### PROBLÈME POSÉ
Expliquez en une à trois phrases, d’après la page sur les Rencontres internationales de la classe dehors, pourquoi plus de 2000 participants se sont rassemblés à Poitiers.

### PAGE
_____

Les rencontres internationales de la classe dehors

S’informer, lire, apprendre… et si le CDI c’était dehors ? Et si nous repensions les espaces pédagogiques et les apprentissages qui leur sont associés à l’extérieur de l’école ? Les Rencontres internationales de la classe dehors se sont données pour objectif de réfléchir à ces problématiques qui reflètent des enjeux contemporains. 

À Poitiers, du 31 mai au 5 juin 2023, plus de 2000 participants se sont rassemblés pour réfléchir et échanger sur les enjeux de la classe dehors, pour partager des expériences pédagogiques et didactiques, pour participer aux ateliers et aux tables rondes qui ont été organisés pour l’événement2. Placées sous le patronage du ministre de l’Éducation nationale et de la Jeunesse, pilotées par la Fabrique des communs pédagogiques, les Rencontres internationales de la classe dehors ont fédéré un ensemble de partenaires dont l’académie et la ville de Poitiers, Graine Poitou-Charentes3 et la Ligue de l’enseignement. Élèves et familles, universitaires et enseignants, élus locaux et associatifs4, ces rencontres ont fédéré une multiplicité d’acteurs autour d’une ligne directrice : apprendre dehors, c’est apprendre mieux.

_____

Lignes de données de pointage
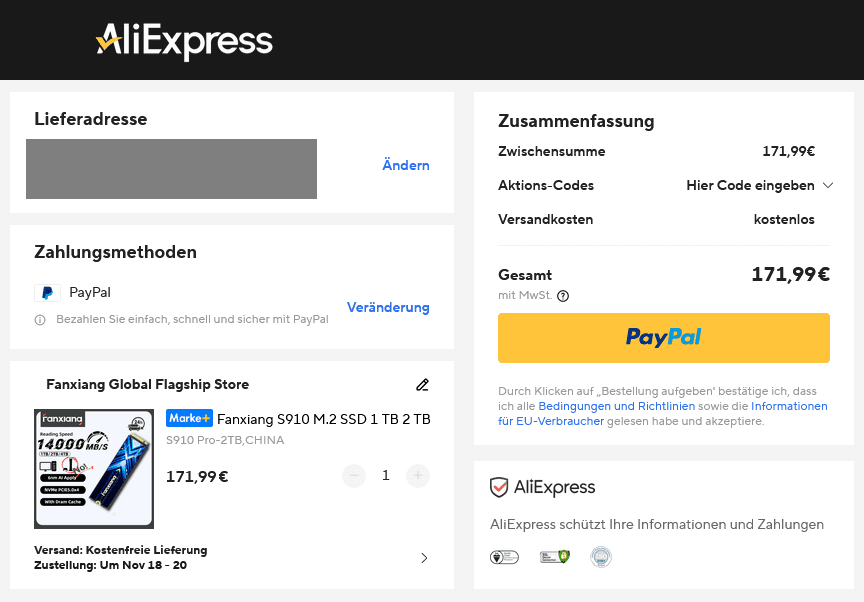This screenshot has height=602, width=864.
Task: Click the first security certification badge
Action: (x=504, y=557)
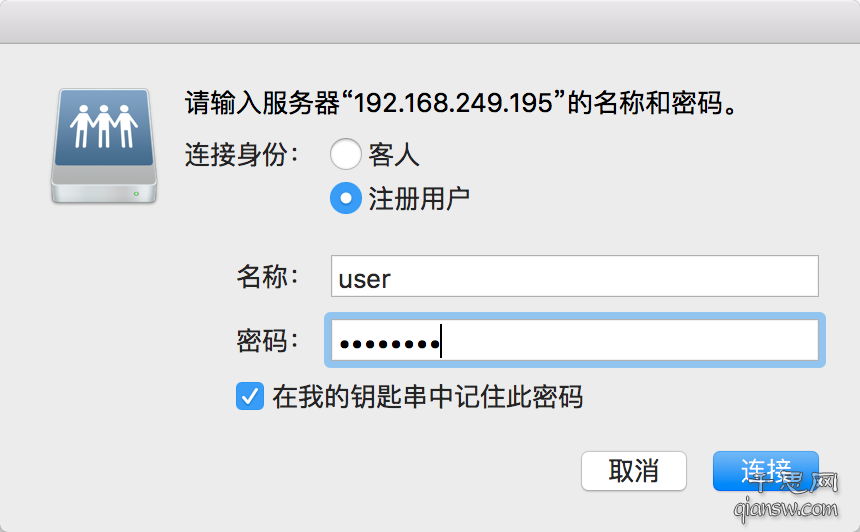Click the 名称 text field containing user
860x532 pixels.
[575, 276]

_____

### RÉPONSE COMPLÈTE
Plus de 2000 participants se sont rassemblés à Poitiers pour réfléchir et échanger sur les enjeux de la classe dehors. Ils sont aussi venus partager des expériences pédagogiques et didactiques, et participer aux ateliers et aux tables rondes organisés pour l’événement.